Four other individuals from Bytown had declared that they sought to be elected, starting with William Stewart, who announced his candidacy in August, 1840, followed by three others over the course of the next month. All were residents of the area. However, the situation changed at the end of September, when Sydenham paid a short visit to Bytown. He met privately with the other three candidates, who all announced the withdrawal of their candidacies shortly afterwards. Stewart and Derbishire were the only remaining candidates. When the election was held in March, 1841, Derbishire won the poll by a vote of 52 to 29. Stewart immediately issued two public protests, accusing the returning officer of partisanship in conducting the poll, but did not formally contest the results. As a result of this pressure from the Governor General, Derbishire was elected to the first Legislative Assembly of the Province of Canada for the Bytown riding.

One of the other candidates who withdrew from the Bytown election, James Johnston, instead ran in the neighbouring riding of Carleton and was elected. Derbishire later commented that Johnston was one of the most effective members of the House in debate.

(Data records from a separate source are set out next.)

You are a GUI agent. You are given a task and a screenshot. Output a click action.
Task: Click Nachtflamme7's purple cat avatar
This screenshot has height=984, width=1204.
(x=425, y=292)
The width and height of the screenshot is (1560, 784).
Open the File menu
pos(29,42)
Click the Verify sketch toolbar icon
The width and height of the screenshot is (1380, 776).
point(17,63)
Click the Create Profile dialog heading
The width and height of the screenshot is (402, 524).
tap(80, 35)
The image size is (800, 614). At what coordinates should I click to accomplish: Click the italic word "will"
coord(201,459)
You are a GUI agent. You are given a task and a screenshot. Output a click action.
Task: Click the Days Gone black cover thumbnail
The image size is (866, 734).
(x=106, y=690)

In the first session of the Parliament, Derbishire was a consistent supporter of Lord Sydenham and generally voted with the moderate reformers. Following Sydenham's death, he continued as a moderate reformer and supported the new governor, but in the ministerial crisis of 1843 he broke with the governor and voted with the moderate reformers, supporting the principle of responsible government.

Derbishire did not stand for election in the general election of 1844, having been appointed Queen's Printer for the Province of Canada. However, in a letter to Robert Baldwin, the leader of the Reform campaign for responsible government in Canada West, he worried that the strong passions being raised over the issue would lead to a civil war.

== Queen's Printer ==

Although Derbishire was a consistent supporter of Sydenham, he was not considered a very effective member in the Legislative Assembly. In the fall of 1841, Sydenham appointed Derbishire as Queen's Printer, in a joint appointment with George-Paschal Desbarats. His appointment was published in the first edition of the Canada Gazette, on October 2, 1841. He held the position from 1841 until his death in 1863.

== Wolfe's sword ==
In 1849, a monument was being erected to General James Wolfe on the Plains of Abraham, to replace an older monument which could not be repaired. The monument was erected on the spot where General Wolfe was traditionally thought to have died. In the process, the workers came across an ornate sword buried in the ground. Although there was nothing directly linking it to Wolfe, the combination of the high quality of the sword, and its location, led to the belief that it was Wolfe's sword, left behind when his body was removed.

Derbishire eventually bought the sword, and in turn gave it to Major Alexander Roberts Dunn, VC, of Toronto, whose father, John Henry Dunn, had served with Derbishire in the Legislative Assembly. Major Dunn had assisted in raising a new regiment for the British Army in Canada in 1858, the 100th (Prince of Wales's Royal Canadian) Regiment of Foot. Derbishire gave the Wolfe sword to Major Dunn when he left with the regiment for Britain.

== Family and personal life ==

Derbishire was considered very generous to his friends and was often in financial straits, in part because of his generosity towards the poor and his strong hospitality for his friends. He was declared an outlaw in Britain in 1841 for failing to pay his debts. His appointment as Queen's Printer that year gave him a steady income, but his finances were still somewhat shaky.

Derbishire was married twice. His first wife was wealthy, but by 1841 they were estranged, and she never joined him in Canada. She died in 1842 and he subsequently re-married. He was happier in his second marriage. He had six children between his two wives.

Derbishire died in Quebec City on March 27, 1863. His funeral was well-attended.